## Text block
>>>

Yet Abbott claims there is no evidence linking the formula to these infants’ deaths. The U.S. Department of Justice filed a complaint and consent decree against Abbott and three of its executives, saying Abbott staff “have been unwilling or unable to implement sustainable corrective actions to ensure the safety and quality of food manufactured for infants.”

The resulting formula shortage has been too much to bear, nevertheless. The FDA has reached an agreement with Abbott to allow the company to start up production again in two weeks, on the condition that it overhaul its safety protocols and procedures. New products are estimated to reach store shelves by late June or early July. In the meantime, the FDA will streamline its review process for imported formula to make it easier for foreign manufacturers to sell to the U.S., and in a somewhat amusing return to the era of wet nurses, milk banks have gained popularity as another alternative.

The problem is, of course, that like both foreign formulas and domestically manufactured ones, the best natural sustenance for a child also cannot be turned on and off like a switch. While some have asked the obvious question online (Why not breastfeed?) it has been met with the obvious answer. Still, it is worth thinking about how we’ve managed to create a shortage that does not exist as such in nature—in other words, why so many women are dependent on formula, which I would suggest has at least as much to do with culture as it does the real challenges of breastfeeding (and as a first time mom mere weeks from entering the fray, I have learned from mentors that there are plenty).

<<<

## Dataset section

>>>

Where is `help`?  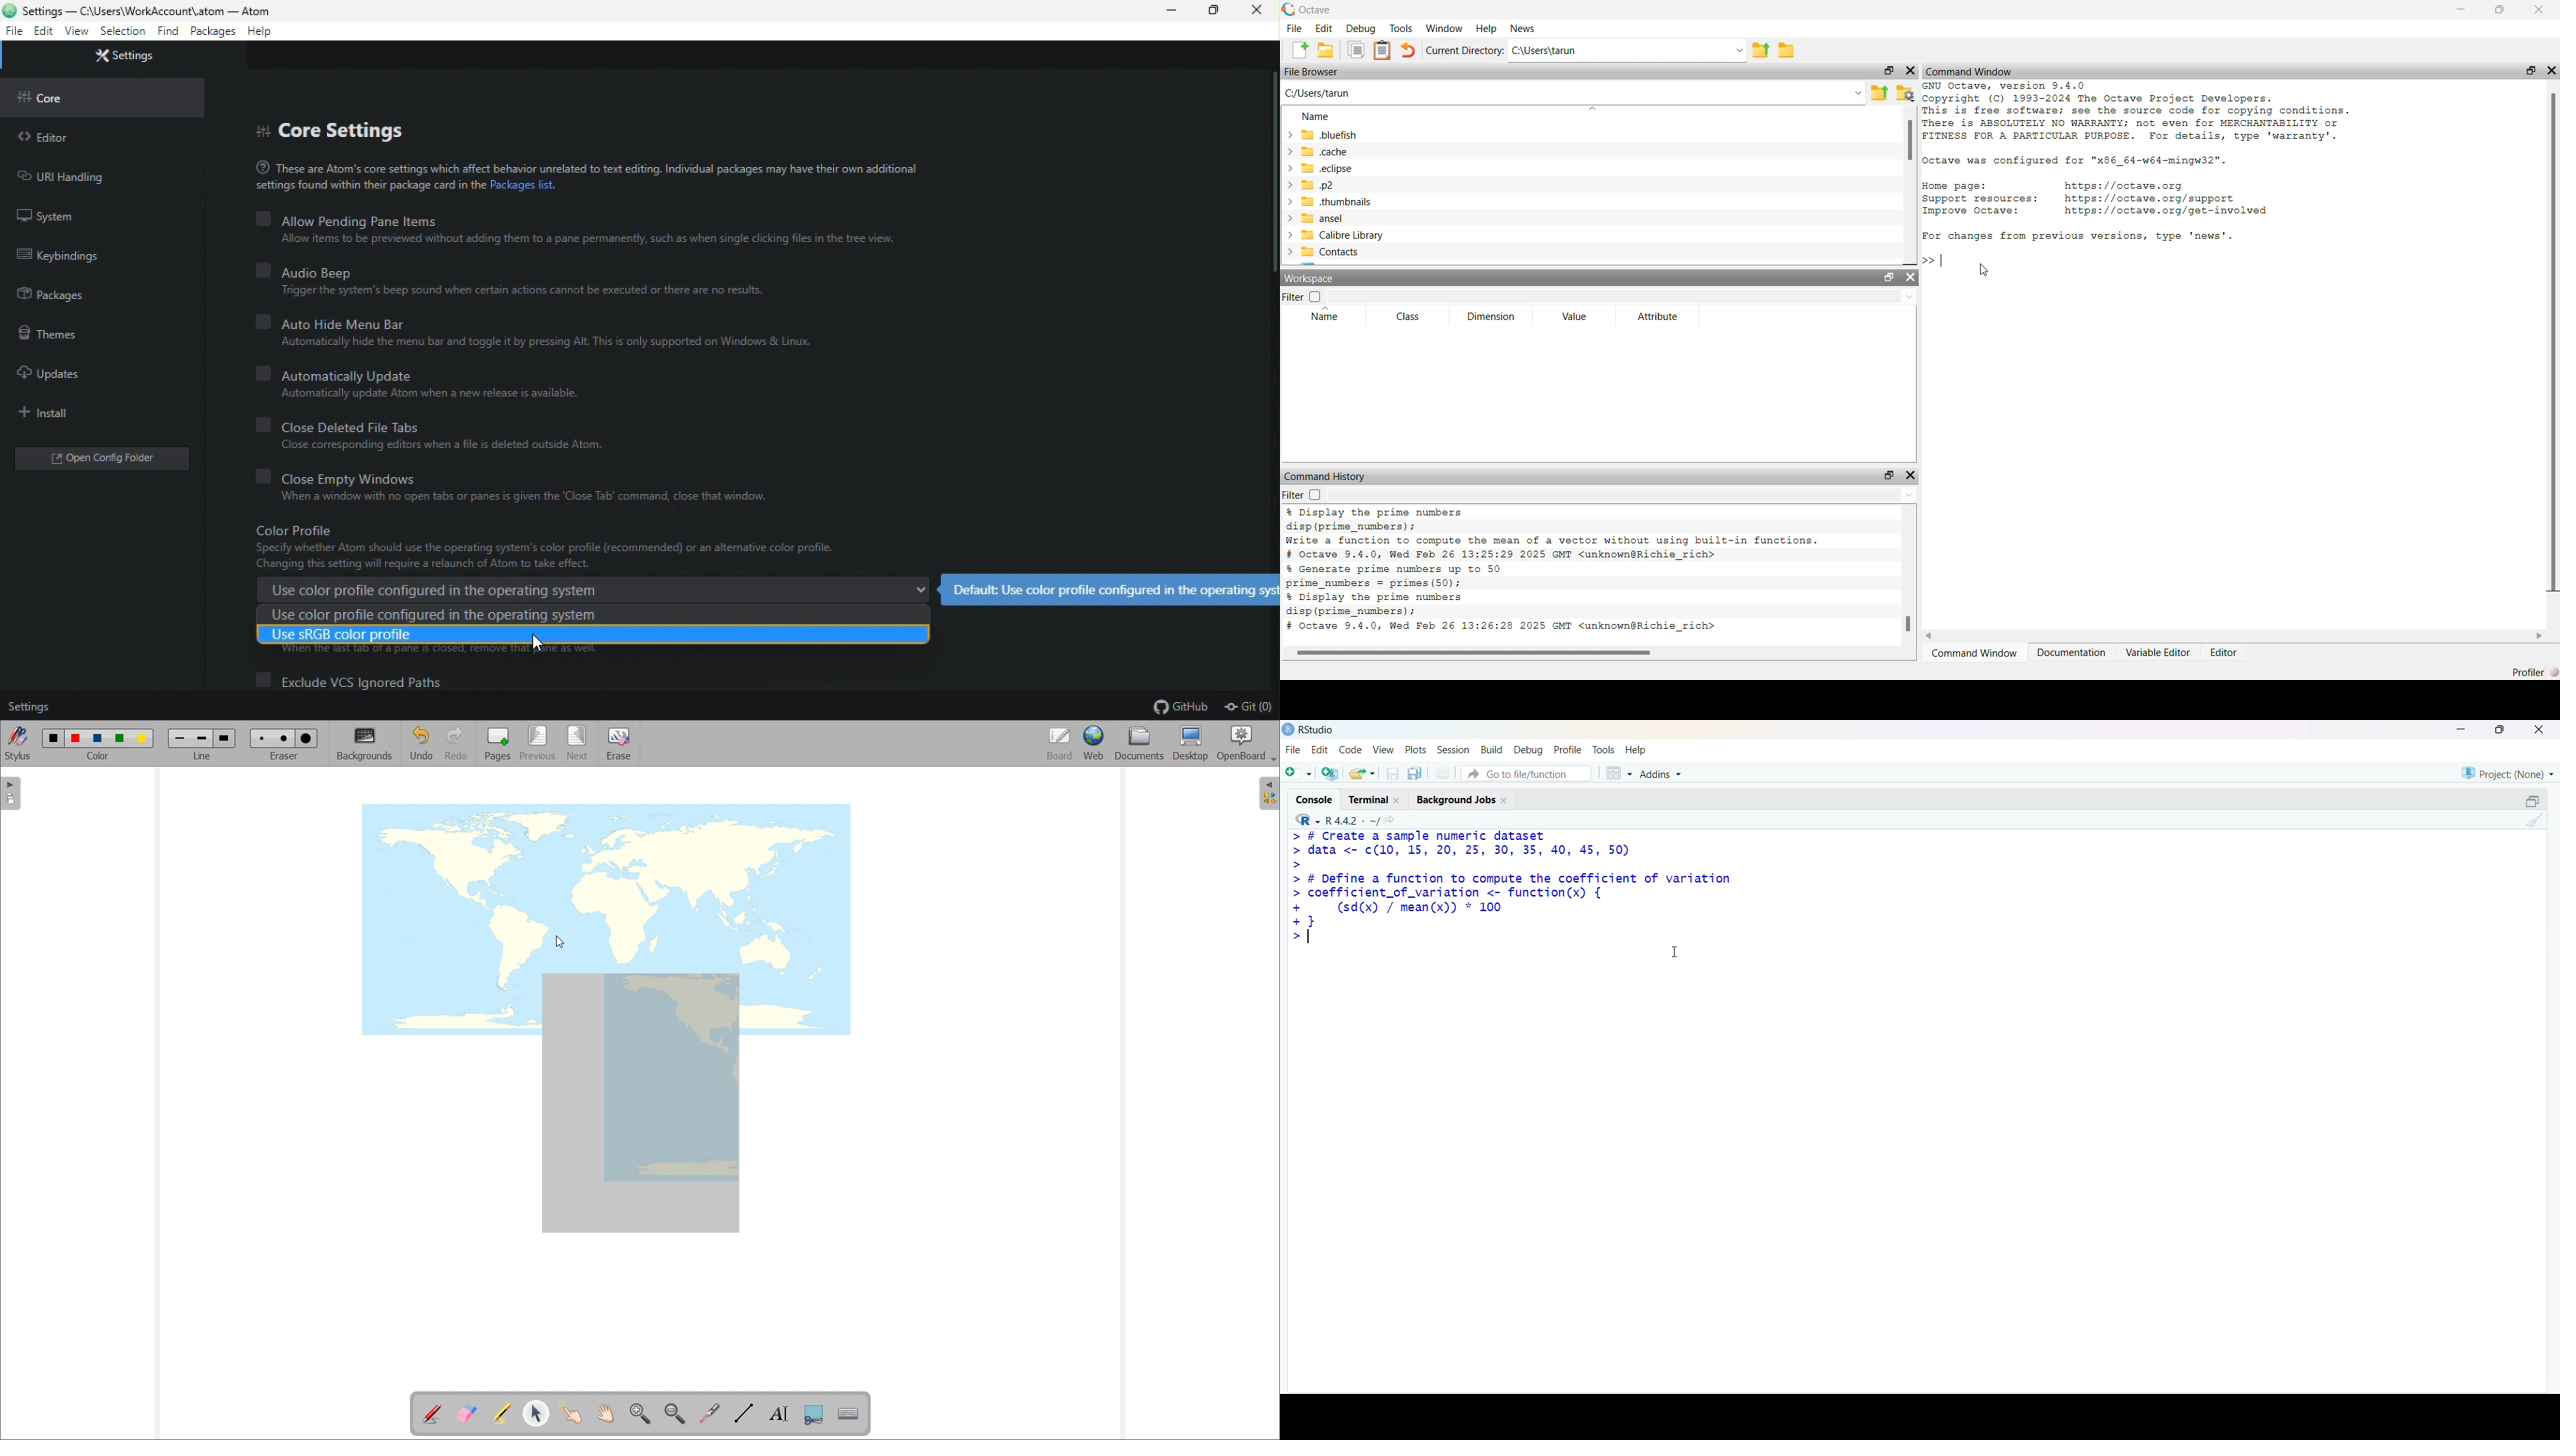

<<<

## Set of tasks
**A.** Decide whether each statement agrees with the passage on the infant formula shortage, answering yes or no and quoting the passage's deciding words. (i) Under the FDA agreement, Abbott may start production again in two weeks. (ii) New products are expected on store shelves by early May. (iii) The Department of Justice filed against Abbott and three of its executives.
**B.** Please reproduce the passage on the infant formula shortage between "The problem is, of" and "there are plenty).", inclusive.
**C.** Continue the passage on the infant formula shortage from where it stops.
The material above plays no part in this work.

## Task-by-task answers
**A.**
(i) Yes: "allow the company to start up production again in two weeks"
(ii) No: "New products are estimated to reach store shelves by late June or early July."
(iii) Yes: "filed a complaint and consent decree against Abbott and three of its executives"

**B.**
The problem is, of course, that like both foreign formulas and domestically manufactured ones, the best natural sustenance for a child also cannot be turned on and off like a switch. While some have asked the obvious question online (Why not breastfeed?) it has been met with the obvious answer. Still, it is worth thinking about how we’ve managed to create a shortage that does not exist as such in nature—in other words, why so many women are dependent on formula, which I would suggest has at least as much to do with culture as it does the real challenges of breastfeeding (and as a first time mom mere weeks from entering the fray, I have learned from mentors that there are plenty).

**C.**
It would be practically impossible, for example, for a woman to return to an office full-time and also breastfeed her child without some sort of formula supplement. Nature’s supply-and-demand cycle requires she be with her child (or pump) frequently throughout the day, depending on the baby’s stage of development, something even the best office environment would be hard pressed to accommodate for. Environmental factors, too, like stress, malnutrition, dehydration, and fatigue, can also impact a mother’s supply, whatever her intentions of being both full-time feeder and full-time girl boss. Not to mention those mothers who would do anything to stay home but cannot, either because their husbands do not make enough to afford them to slow or stop work, or because they do not have husbands.

What is to be done? Several ideas come to mind, of which paid family leave, remote work, and paying fathers a family wage are only a few. Repairing the corrupt state incentives that have led to our high divorce and single-motherhood rates would be another idea.

The problem of starving children and helpless mothers is nothing new; the solutions, likewise, are hardly revolutionary.